POC:
/jshERP-boot/user/getAllList;.ico调试分析poc:
这是poc很明显就是绕过权限,我们分析filter里面的代码。
@Override
public void doFilter(ServletRequest request, ServletResponse response,
FilterChain chain) throws IOException, ServletException {
HttpServletRequest servletRequest = (HttpServletRequest) request;
HttpServletResponse servletResponse = (HttpServletResponse) response;
String requestUrl = servletRequest.getRequestURI();
//具体,比如:处理若用户未登录,则跳转到登录页
Object userId = redisService.getObjectFromSessionByKey(servletRequest,"userId");
if(userId!=null) { //如果已登录,不阻止
chain.doFilter(request, response);
return;
}
if (requestUrl != null && (requestUrl.contains("/doc.html") ||
requestUrl.contains("/register.html") || requestUrl.contains("/login.html"))) {
chain.doFilter(request, response);
return;
}
if (verify(ignoredList, requestUrl)) {
chain.doFilter(servletRequest, response);
return;
}
if (null != allowUrls && allowUrls.length > 0) {
for (String url : allowUrls) {
if (requestUrl.startsWith(url)) {
chain.doFilter(request, response);
return;
}
}
}
servletResponse.sendRedirect("/login.html");
}这里需要关注的点是verify方法,我们唯一可以控制的地方。

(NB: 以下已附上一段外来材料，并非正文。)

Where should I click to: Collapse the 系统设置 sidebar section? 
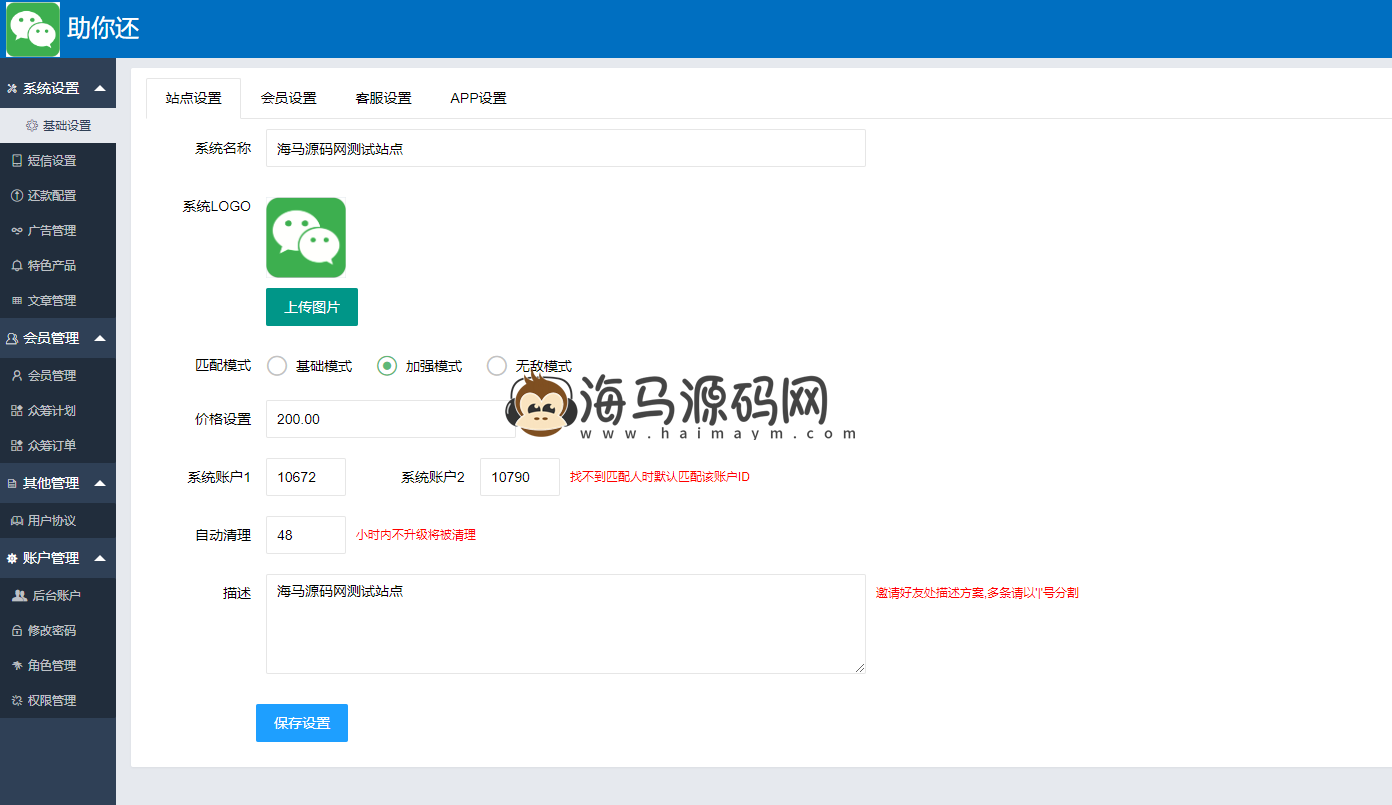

分析verify方法:
private static String regexPrefix = "^.*";
private static String regexSuffix = ".*$";
private static boolean verify(List<String> ignoredList, String url) {
for (String regex : ignoredList) {
Pattern pattern = Pattern.compile(regexPrefix + regex + regexSuffix);
Matcher matcher = pattern.matcher(url);
if (matcher.matches()) {
return true;
}
}
return false;
}这里需要关注的点是ignoredList值,观察以下代码发现ignoredList与ignoredUrl有关。
ignoredUrl的值是请求中默认的,为".ico"
因此poc中结尾包含".ico",即可绕过权限,这里使用分号隔开从而绕过权限。